The fact that the plane has wheels that spin is irrelevant. The fact that people are confusing the wording of the problem is completely relevant as well as the minor logical imperfections and areas open to interpretation of the original poster’s question, so here are few thoughts I’d like to add without digressing into any particularly confusing or cryptic examples.

The most common interpretation is that the tires are spinning as the treadmill is spinning, and there is the assumption that applying forward thrust to the airplane makes the tires spin, which makes the treadmill spin under them at the same speed. We can make different assumptions for a powered treadmill, and intelligent treadmill that adjusts itself to the speed of the wheels automatically (take speed of zero for instance, as another posted suggested, and play with that for a bit).

The real problem here is that some don’t grasp is that the wheels have nothing to do with the power source of the airplane, so let’s try this:

Put a glider with wheels on a treadmill. Put Jim and Larry and Bob and Fran on the treadmill. Jim, Bob and Larry and Fran push on the glider from behind…what happens to the glider as the ground speed of the treadmill increases? The glider wheels move and so do Jim, Bob, Larry and Fran until they get tired and can’t push anymore. The glider will stay there as long as the wheels continue to spin under the glider.

With the Jet airplane, the thrust is external to the treadmill/wheel system, so pushing with a stick at the back of the airplane will move the airplane. pushing with a stick while on the treadmill yourself and while attached to the airplane will have no affect. If you are on the treadmill and on rollerblades and push on the airplane with a stick, the opposing forces equal about zero (given friction, etc.) and you will be propelled backward because you weight much less than the airplane you pushed on.

With the jet airplane, the only thing that matters is that the jet is pushing on the plane. The wheels can do whatever they want and spin as fast as they want, but it won’t make the plane go any slower or stay still unless the jet engine had absolutely no thrust and was instead used to drive a belt or shaft that drove the wheels. This would be a huge problem because as soon as the plane hit take-off speed, the wheels would not have anything to accelerate against (the ground or treadmill) and the plane would crash after briefly taking flight. So of the plane were driven only by wheels, it would not fly, and a plane of this type would never be designed in the first place, except for an hang glider, a kite, or a parasail.

Now, you could fly a kite while sitting in a wagon on a treadmill, but you would have a hard time launching a hang gliding.

If we clamp the plane to the tarmac or the base assembly of the treadmill will the plane take off? No. It has all the additional weight of the treadmill to try to push forward and we assume the thrust of the engines is not that great?
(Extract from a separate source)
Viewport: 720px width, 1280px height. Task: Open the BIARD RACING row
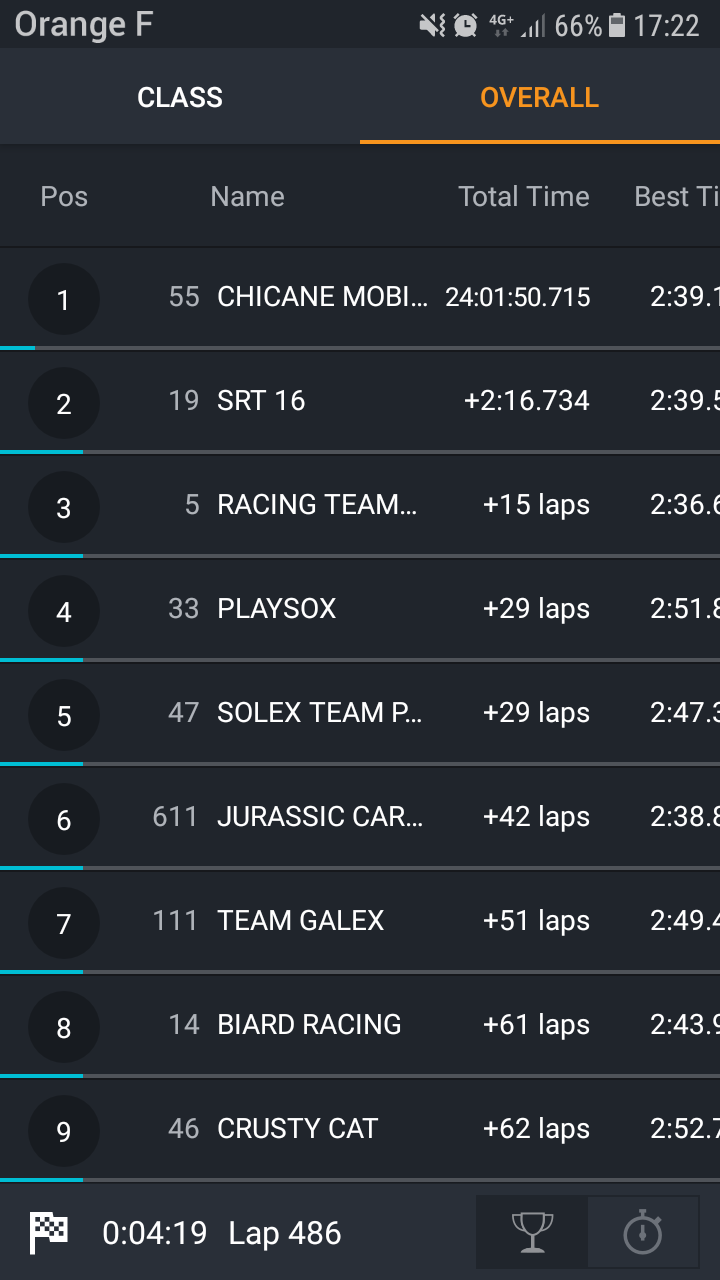pyautogui.click(x=309, y=1025)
This will also pose some serious aerodynamic problems if the plane were eventually able to drage the entire treadmill assembly down the runway until it achieved take-off speed. Will the ropes holding the plane to the base of the treadmill be pulled taught? Yes. What will happen if the ropes are released? The plane will take off.

For those that are so certain that the plane will not take, off try this: stand behind the airplane with a rope tied to it and tied to your waist (or neck or arms for the more disgusting among you) while your feet are tied to the tarmac. Is this something you are willing to do try to prove your point as the engines go to max thrust?

What would happen if we put another treadmill on the top of the plane attached to another set of wheels protruding from the top of the plane and the bottom treadmill and top treadmill were operated in opposite directions thereby cancelling each other out? The wheels will just spin under the friction of the airplane and the airplane will stand still. When the engines are lit and the air is blown out the back of them at high speed, the plane will then move and will take off after the plane overcomes the friction of the wheels against the treadmills, which is very small.